* TASK BRIEF
Write out every one of the records below verbatim, keeping each line unchanged.

--------------------------------------------------

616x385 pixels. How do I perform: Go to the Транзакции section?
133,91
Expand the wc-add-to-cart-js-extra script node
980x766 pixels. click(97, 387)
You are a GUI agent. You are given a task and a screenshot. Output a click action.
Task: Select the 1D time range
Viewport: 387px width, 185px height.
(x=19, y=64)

--------------------------------------------------

* WRITTEN REPLY
616x385 pixels. How do I perform: Go to the Транзакции section?
133,91
Expand the wc-add-to-cart-js-extra script node
980x766 pixels. click(97, 387)
You are a GUI agent. You are given a task and a screenshot. Output a click action.
Task: Select the 1D time range
Viewport: 387px width, 185px height.
(x=19, y=64)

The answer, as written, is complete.